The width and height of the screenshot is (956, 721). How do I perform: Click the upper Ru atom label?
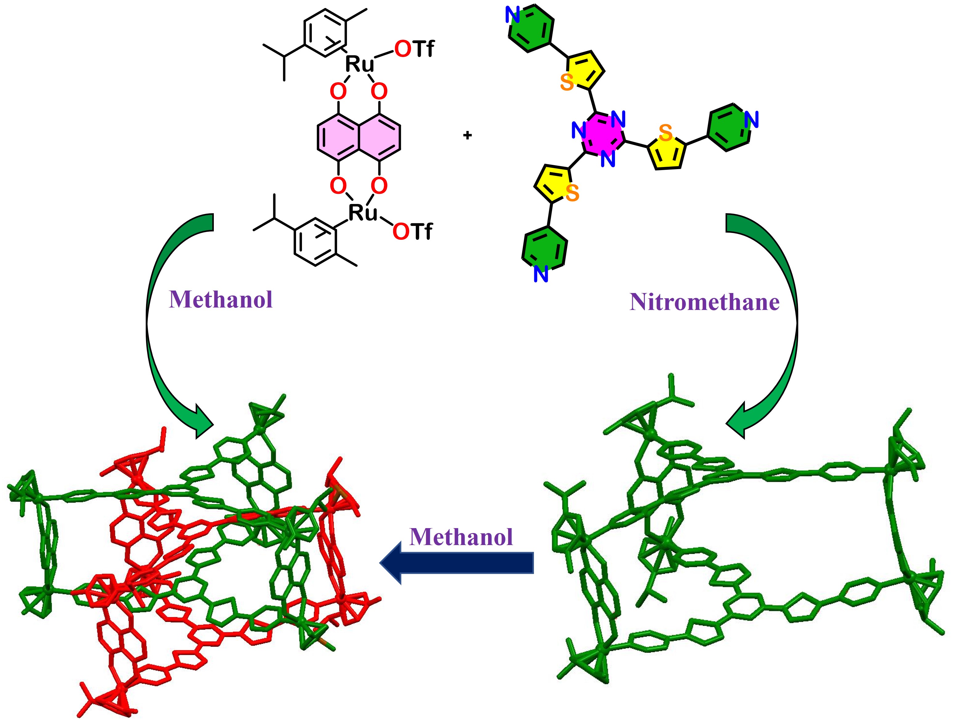click(x=359, y=64)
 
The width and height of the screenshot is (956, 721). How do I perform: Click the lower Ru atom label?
click(x=363, y=212)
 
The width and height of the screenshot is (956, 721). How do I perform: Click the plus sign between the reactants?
click(x=467, y=135)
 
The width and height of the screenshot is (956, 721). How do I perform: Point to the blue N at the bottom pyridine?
click(x=541, y=274)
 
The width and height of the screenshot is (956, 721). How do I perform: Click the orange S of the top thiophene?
click(x=567, y=82)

DIRECTIVE ::
Reproduce the text of every item above verbatim, omitting the picture.

CORRECT ANSWER ::
The width and height of the screenshot is (956, 721). How do I perform: Click the upper Ru atom label?
click(x=359, y=64)
 
The width and height of the screenshot is (956, 721). How do I perform: Click the lower Ru atom label?
click(x=363, y=212)
 
The width and height of the screenshot is (956, 721). How do I perform: Click the plus sign between the reactants?
click(x=467, y=135)
 
The width and height of the screenshot is (956, 721). How do I perform: Point to the blue N at the bottom pyridine?
click(x=541, y=274)
 
The width and height of the screenshot is (956, 721). How do I perform: Click the orange S of the top thiophene?
click(x=567, y=82)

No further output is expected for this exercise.